Excerpts from a dataset:
——————
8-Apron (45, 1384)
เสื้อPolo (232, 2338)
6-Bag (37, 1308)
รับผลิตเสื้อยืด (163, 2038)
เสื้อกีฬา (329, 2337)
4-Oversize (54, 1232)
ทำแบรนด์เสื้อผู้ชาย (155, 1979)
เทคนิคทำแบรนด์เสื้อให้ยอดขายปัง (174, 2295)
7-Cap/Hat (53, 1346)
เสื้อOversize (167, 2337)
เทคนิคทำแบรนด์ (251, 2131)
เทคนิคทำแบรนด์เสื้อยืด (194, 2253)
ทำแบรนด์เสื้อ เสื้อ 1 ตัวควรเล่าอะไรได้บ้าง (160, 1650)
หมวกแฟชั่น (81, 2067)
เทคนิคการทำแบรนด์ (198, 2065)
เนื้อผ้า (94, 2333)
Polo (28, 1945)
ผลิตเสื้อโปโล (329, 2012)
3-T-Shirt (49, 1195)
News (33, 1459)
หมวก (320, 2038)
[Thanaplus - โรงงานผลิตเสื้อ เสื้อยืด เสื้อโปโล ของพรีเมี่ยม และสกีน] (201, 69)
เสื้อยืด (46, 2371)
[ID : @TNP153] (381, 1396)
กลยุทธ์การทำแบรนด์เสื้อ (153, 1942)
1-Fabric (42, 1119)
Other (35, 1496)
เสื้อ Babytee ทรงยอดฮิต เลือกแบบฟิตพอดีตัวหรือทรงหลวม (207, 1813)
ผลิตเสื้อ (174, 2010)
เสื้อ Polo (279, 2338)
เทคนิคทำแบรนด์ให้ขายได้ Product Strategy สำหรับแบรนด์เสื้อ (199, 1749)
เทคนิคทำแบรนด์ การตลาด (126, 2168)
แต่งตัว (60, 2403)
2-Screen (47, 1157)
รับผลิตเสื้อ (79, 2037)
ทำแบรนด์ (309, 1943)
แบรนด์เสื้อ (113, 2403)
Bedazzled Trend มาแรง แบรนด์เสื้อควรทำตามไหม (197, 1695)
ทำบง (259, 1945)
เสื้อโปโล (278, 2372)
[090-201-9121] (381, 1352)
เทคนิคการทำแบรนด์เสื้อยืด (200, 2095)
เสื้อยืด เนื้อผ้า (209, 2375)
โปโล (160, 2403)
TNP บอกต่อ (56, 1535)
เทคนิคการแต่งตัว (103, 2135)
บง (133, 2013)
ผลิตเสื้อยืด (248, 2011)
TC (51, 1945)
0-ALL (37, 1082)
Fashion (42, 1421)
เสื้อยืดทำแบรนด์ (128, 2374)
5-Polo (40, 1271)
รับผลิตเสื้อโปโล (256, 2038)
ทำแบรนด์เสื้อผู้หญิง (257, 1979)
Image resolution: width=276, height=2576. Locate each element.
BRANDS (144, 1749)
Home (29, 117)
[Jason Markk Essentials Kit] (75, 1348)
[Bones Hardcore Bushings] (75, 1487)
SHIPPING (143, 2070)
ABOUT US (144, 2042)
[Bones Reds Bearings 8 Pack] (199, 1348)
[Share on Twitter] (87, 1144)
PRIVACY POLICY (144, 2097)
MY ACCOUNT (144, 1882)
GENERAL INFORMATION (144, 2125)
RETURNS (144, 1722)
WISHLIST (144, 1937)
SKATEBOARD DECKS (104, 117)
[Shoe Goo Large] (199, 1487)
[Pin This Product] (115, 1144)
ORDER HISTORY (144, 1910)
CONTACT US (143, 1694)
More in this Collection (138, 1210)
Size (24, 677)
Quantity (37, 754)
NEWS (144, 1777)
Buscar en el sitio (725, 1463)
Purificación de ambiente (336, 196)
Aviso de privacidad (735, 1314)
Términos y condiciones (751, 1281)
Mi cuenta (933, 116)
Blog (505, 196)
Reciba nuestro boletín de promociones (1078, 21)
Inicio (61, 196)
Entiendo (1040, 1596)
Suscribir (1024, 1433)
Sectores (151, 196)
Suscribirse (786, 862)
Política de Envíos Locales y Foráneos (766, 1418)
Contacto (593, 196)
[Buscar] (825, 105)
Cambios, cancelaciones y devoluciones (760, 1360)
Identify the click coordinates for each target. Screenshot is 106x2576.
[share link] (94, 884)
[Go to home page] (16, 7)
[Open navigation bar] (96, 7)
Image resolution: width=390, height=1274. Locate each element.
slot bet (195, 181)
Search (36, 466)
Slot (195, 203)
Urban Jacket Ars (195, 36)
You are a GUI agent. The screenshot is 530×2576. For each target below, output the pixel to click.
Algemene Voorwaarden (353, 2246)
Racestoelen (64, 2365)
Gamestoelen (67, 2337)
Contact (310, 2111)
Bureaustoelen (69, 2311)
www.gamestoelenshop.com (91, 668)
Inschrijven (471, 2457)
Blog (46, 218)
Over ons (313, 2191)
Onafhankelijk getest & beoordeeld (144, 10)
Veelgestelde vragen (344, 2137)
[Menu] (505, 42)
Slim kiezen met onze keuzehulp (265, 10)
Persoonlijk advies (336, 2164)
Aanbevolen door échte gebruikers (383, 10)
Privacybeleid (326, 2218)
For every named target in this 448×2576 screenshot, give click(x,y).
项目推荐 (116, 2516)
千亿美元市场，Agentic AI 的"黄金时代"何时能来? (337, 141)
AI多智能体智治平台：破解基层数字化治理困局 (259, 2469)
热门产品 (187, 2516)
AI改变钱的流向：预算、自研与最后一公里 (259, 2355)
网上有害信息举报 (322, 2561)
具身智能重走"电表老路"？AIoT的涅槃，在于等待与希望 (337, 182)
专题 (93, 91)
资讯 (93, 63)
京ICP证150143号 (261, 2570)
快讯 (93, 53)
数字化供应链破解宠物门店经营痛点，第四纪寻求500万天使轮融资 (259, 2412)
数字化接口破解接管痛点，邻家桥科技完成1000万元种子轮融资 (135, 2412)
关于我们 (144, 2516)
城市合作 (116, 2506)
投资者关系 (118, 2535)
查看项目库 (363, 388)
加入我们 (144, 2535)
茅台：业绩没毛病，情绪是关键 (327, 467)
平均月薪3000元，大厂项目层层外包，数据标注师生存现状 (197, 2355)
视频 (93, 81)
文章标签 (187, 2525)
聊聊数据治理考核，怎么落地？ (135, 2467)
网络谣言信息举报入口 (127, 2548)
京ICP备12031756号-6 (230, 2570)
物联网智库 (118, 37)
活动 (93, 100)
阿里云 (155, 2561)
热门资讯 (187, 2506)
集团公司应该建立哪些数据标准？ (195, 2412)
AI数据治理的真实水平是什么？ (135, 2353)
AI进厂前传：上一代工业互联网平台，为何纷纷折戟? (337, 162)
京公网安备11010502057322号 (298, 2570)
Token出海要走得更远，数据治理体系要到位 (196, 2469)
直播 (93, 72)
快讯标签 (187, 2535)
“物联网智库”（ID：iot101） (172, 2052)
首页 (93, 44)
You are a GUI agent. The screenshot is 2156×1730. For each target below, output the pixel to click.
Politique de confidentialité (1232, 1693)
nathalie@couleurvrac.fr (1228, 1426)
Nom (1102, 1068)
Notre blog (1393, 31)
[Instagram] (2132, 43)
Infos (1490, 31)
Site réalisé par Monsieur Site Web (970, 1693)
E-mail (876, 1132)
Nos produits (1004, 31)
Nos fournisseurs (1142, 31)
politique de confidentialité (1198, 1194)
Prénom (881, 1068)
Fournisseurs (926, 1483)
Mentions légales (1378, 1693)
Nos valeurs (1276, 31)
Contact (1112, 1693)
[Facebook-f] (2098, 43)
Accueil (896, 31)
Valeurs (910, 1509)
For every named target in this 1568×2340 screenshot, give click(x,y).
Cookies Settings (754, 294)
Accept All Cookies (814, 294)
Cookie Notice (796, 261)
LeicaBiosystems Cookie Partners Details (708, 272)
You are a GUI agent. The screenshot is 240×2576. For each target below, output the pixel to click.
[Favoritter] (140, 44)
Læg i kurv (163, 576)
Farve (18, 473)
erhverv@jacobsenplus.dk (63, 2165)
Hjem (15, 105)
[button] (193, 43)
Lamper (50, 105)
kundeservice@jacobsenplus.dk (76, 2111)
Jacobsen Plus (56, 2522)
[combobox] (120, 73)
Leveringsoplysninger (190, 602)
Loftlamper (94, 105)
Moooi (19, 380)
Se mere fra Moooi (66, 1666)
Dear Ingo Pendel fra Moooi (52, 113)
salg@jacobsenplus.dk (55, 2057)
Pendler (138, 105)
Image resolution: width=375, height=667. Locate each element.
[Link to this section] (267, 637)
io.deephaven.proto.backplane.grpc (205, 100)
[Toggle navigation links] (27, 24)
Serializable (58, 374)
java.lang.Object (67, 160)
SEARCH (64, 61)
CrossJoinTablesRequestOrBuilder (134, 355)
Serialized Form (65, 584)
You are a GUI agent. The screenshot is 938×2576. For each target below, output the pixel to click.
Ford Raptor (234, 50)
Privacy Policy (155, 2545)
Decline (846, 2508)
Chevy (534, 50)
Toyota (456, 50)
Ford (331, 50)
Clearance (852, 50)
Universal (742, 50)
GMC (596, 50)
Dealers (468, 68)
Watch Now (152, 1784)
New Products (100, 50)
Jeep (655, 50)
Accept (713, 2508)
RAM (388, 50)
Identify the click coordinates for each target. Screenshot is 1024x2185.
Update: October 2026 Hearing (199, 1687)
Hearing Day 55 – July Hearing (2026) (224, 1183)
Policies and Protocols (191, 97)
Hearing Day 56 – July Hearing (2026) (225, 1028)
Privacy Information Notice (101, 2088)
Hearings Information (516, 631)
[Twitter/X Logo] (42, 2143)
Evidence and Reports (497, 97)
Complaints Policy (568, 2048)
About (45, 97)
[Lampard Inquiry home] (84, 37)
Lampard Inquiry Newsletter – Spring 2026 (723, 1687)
——————
ASSIGNMENT: Please print the records above exactly from their first line. End with the line containing "กลยุทธ์การทำแบรนด์เสื้อ (153, 1942)", and include it.

FINAL ANSWER:
8-Apron (45, 1384)
เสื้อPolo (232, 2338)
6-Bag (37, 1308)
รับผลิตเสื้อยืด (163, 2038)
เสื้อกีฬา (329, 2337)
4-Oversize (54, 1232)
ทำแบรนด์เสื้อผู้ชาย (155, 1979)
เทคนิคทำแบรนด์เสื้อให้ยอดขายปัง (174, 2295)
7-Cap/Hat (53, 1346)
เสื้อOversize (167, 2337)
เทคนิคทำแบรนด์ (251, 2131)
เทคนิคทำแบรนด์เสื้อยืด (194, 2253)
ทำแบรนด์เสื้อ เสื้อ 1 ตัวควรเล่าอะไรได้บ้าง (160, 1650)
หมวกแฟชั่น (81, 2067)
เทคนิคการทำแบรนด์ (198, 2065)
เนื้อผ้า (94, 2333)
Polo (28, 1945)
ผลิตเสื้อโปโล (329, 2012)
3-T-Shirt (49, 1195)
News (33, 1459)
หมวก (320, 2038)
[Thanaplus - โรงงานผลิตเสื้อ เสื้อยืด เสื้อโปโล ของพรีเมี่ยม และสกีน] (201, 69)
เสื้อยืด (46, 2371)
[ID : @TNP153] (381, 1396)
กลยุทธ์การทำแบรนด์เสื้อ (153, 1942)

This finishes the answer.